◆ EXERCISE OBJECTIVE:
Skip all pictures; return exactly the lines from the one containing "1568x710 pixels." through the end of the data.

BEGIN

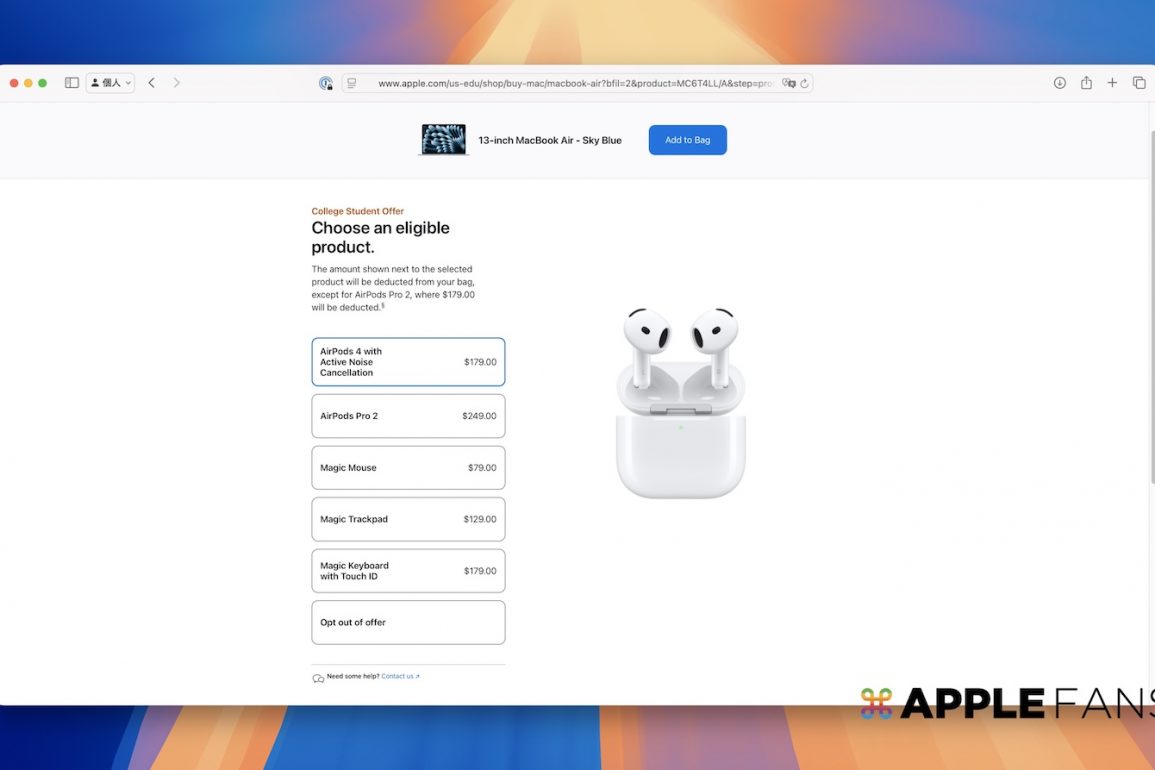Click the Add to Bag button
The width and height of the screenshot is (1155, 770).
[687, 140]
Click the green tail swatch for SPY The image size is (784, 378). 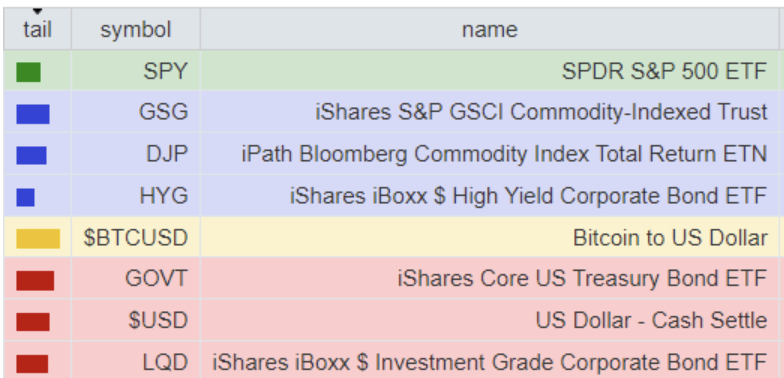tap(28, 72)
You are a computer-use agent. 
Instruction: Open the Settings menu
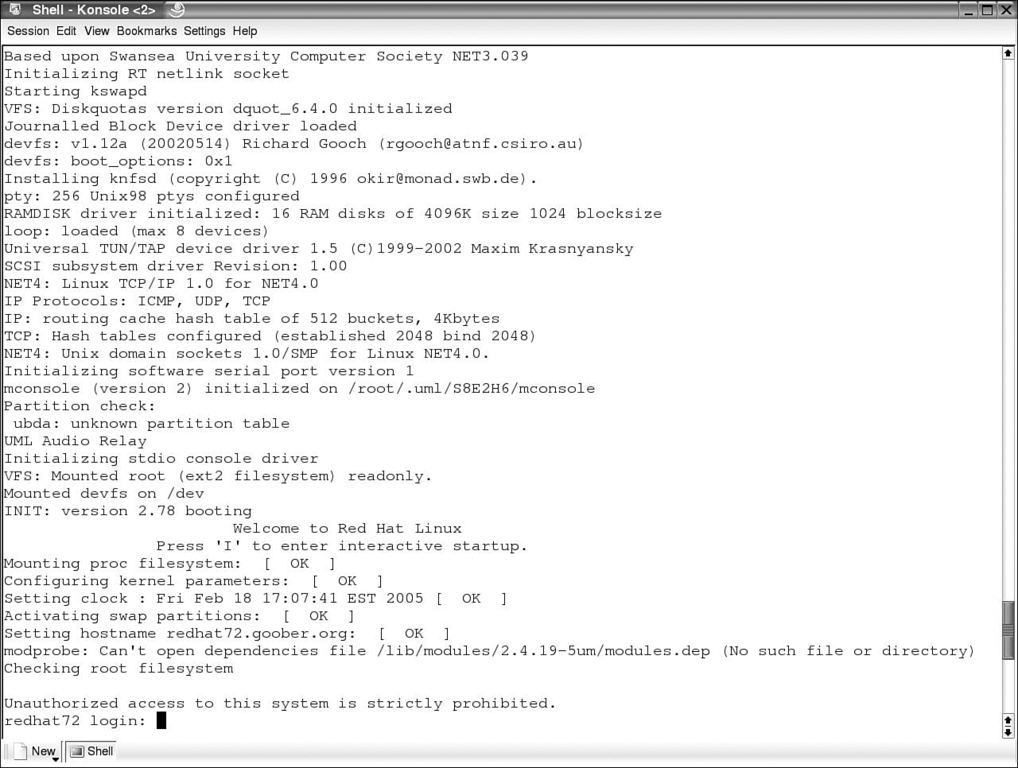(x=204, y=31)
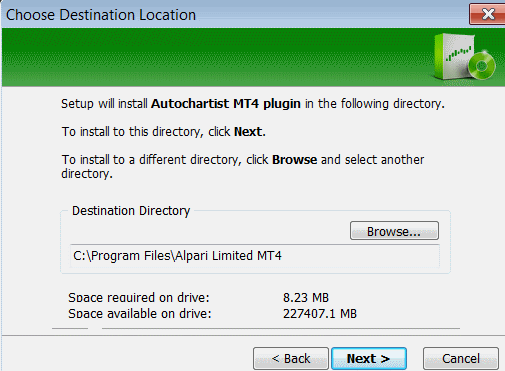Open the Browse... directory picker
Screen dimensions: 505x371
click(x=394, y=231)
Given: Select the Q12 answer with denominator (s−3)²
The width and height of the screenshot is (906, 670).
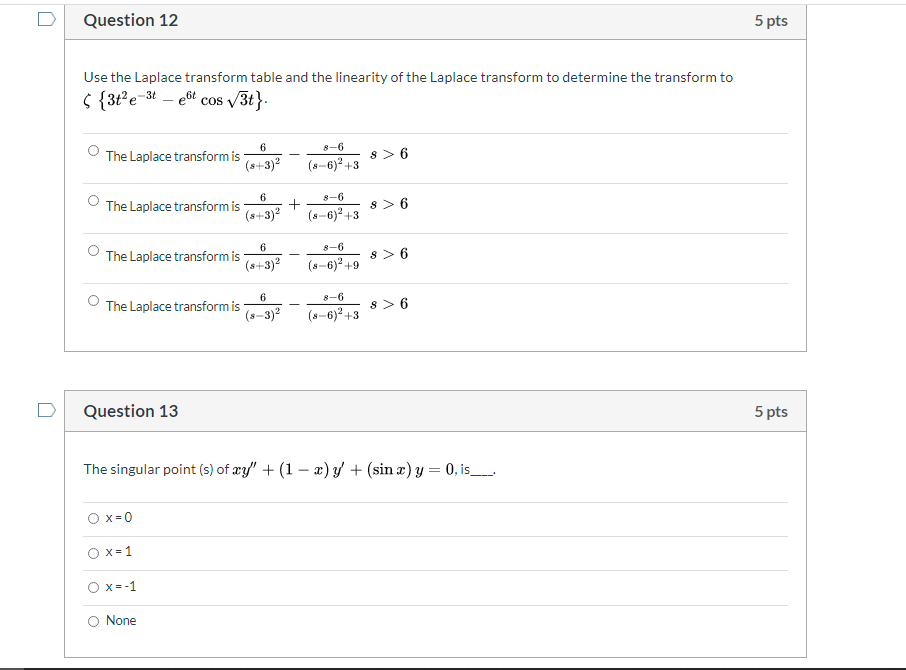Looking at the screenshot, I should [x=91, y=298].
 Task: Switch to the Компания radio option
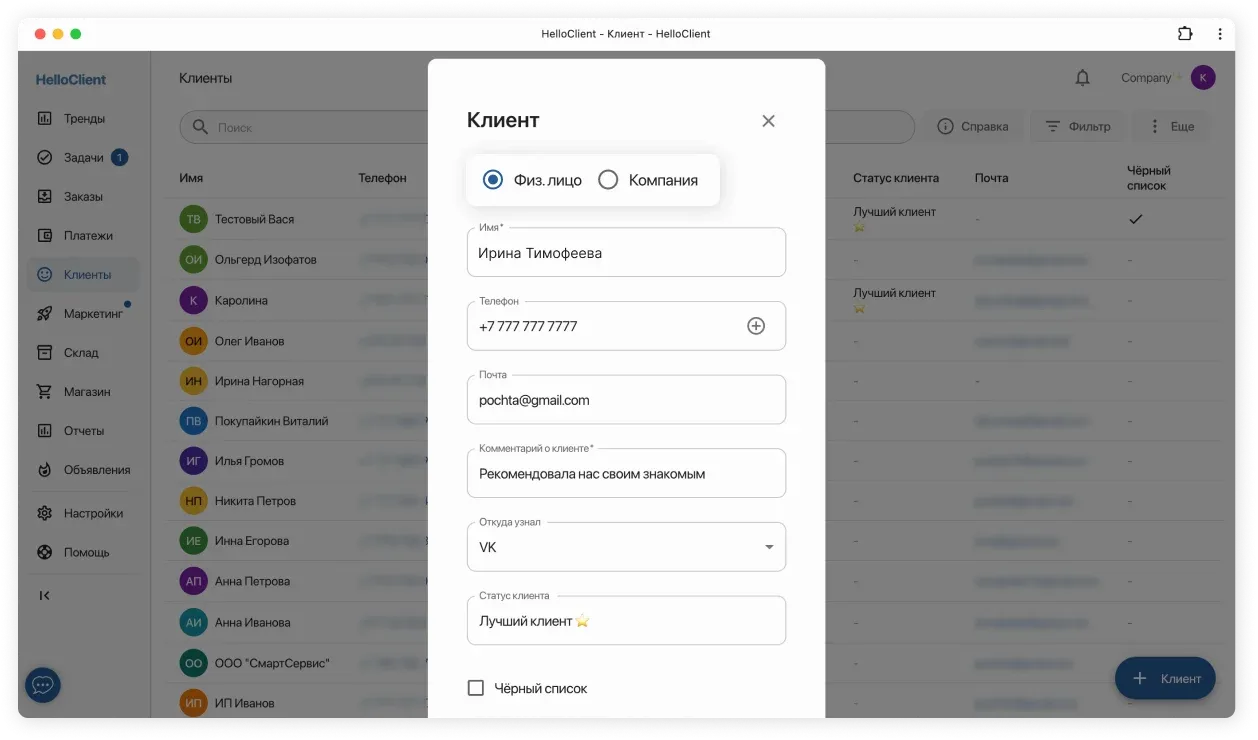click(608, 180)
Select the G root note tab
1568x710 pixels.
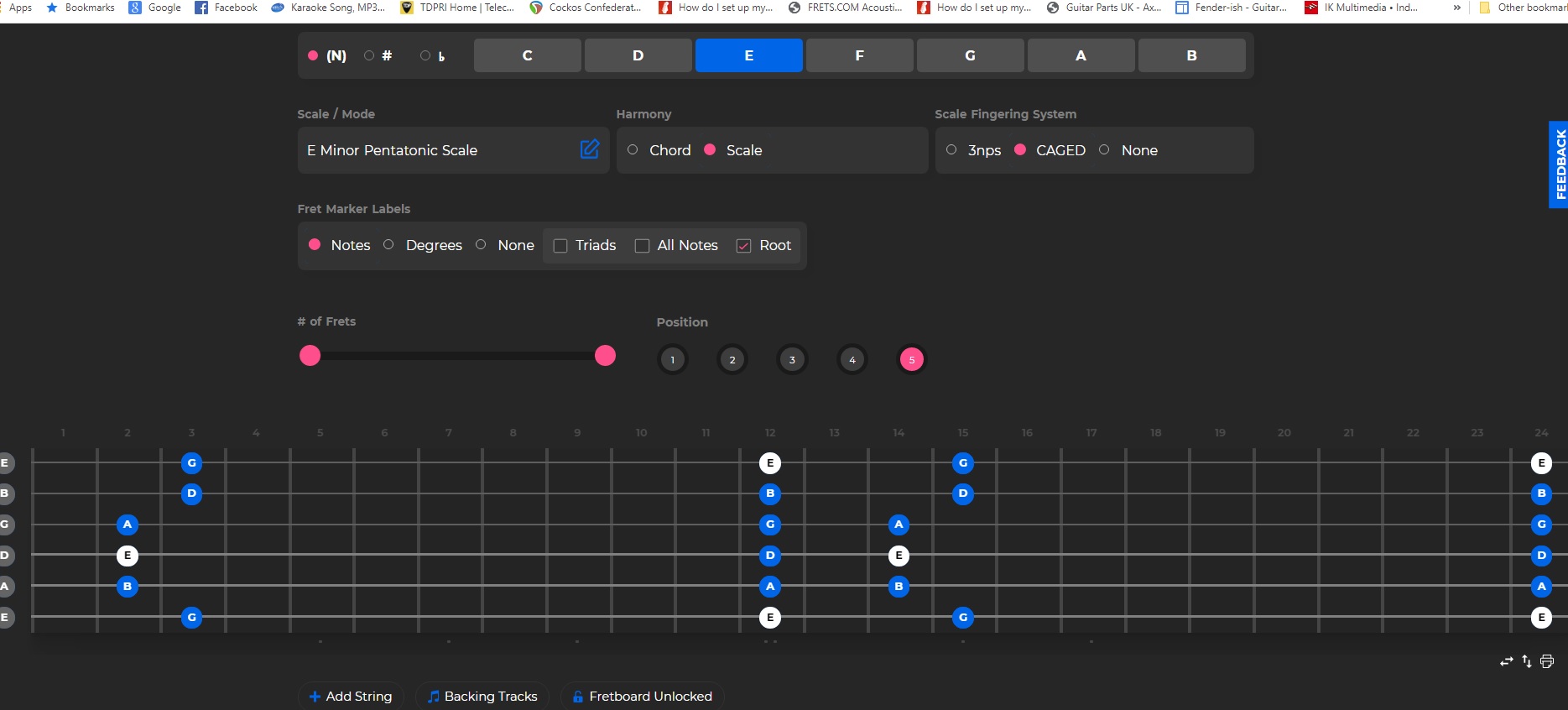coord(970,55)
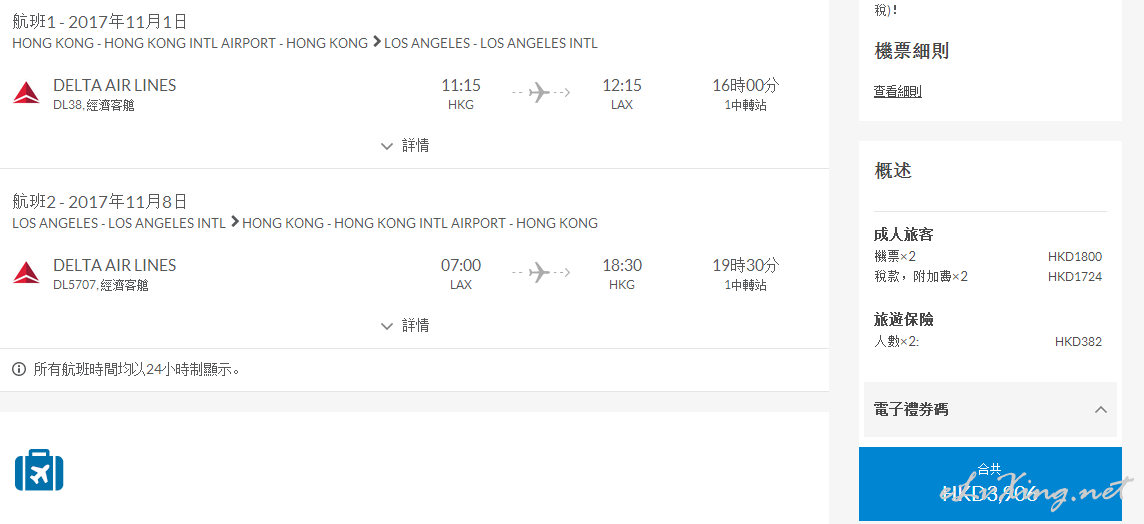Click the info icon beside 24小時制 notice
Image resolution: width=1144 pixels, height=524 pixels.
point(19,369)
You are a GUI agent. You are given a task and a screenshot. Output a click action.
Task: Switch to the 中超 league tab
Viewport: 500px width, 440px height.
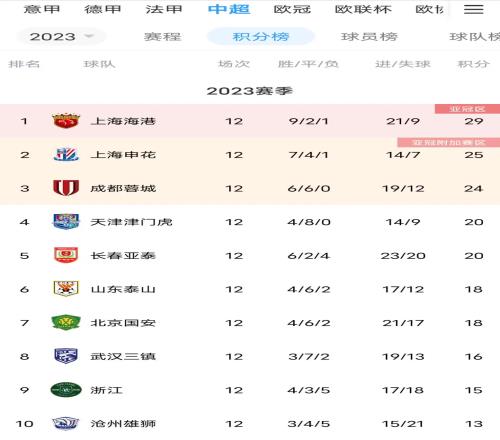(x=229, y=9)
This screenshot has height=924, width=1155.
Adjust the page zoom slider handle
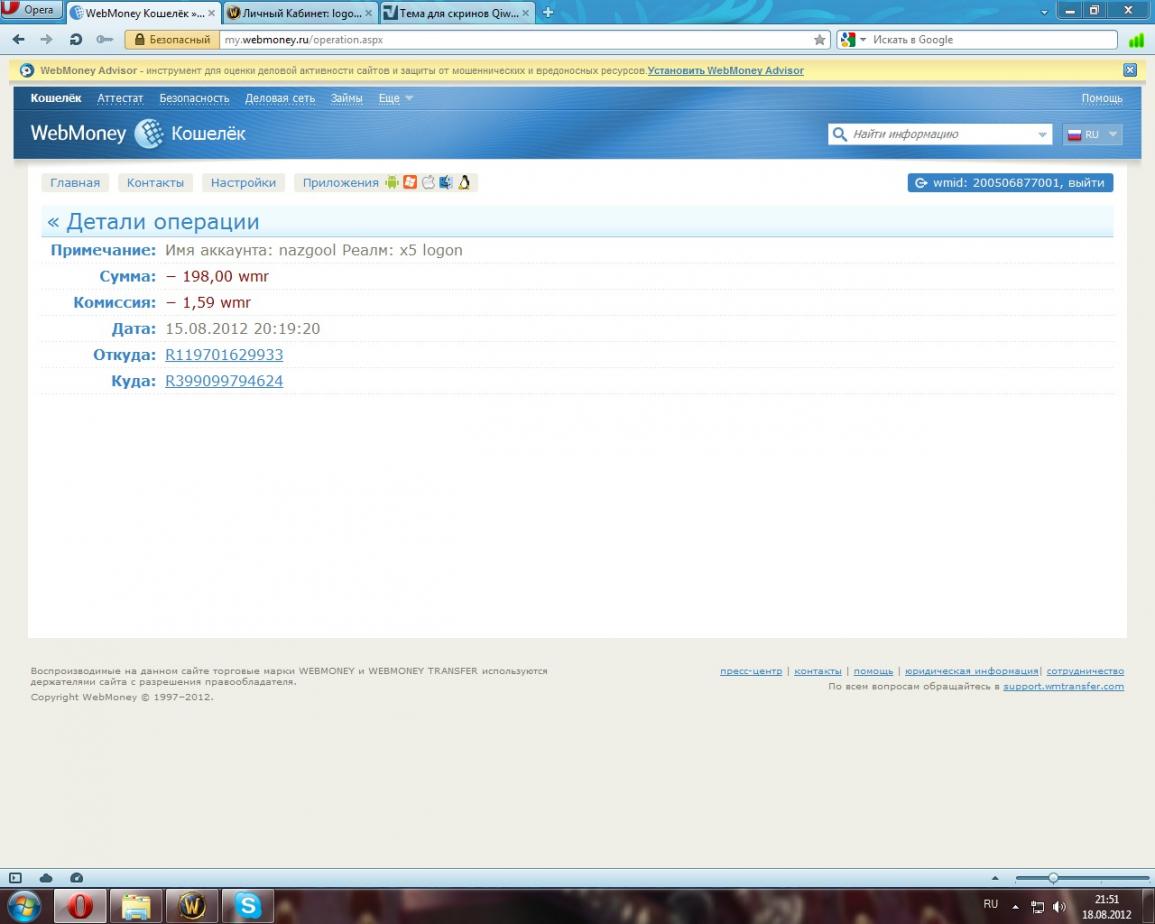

END

◆ EXERCISE ANSWER:
1568x710 pixels.
coord(970,55)
Click the info icon beside 24小時制 notice
Image resolution: width=1144 pixels, height=524 pixels.
point(19,369)
You are a GUI agent. You are given a task and a screenshot. Output a click action.
Task: Switch to the 中超 league tab
Viewport: 500px width, 440px height.
(x=229, y=9)
This screenshot has height=924, width=1155.
Adjust the page zoom slider handle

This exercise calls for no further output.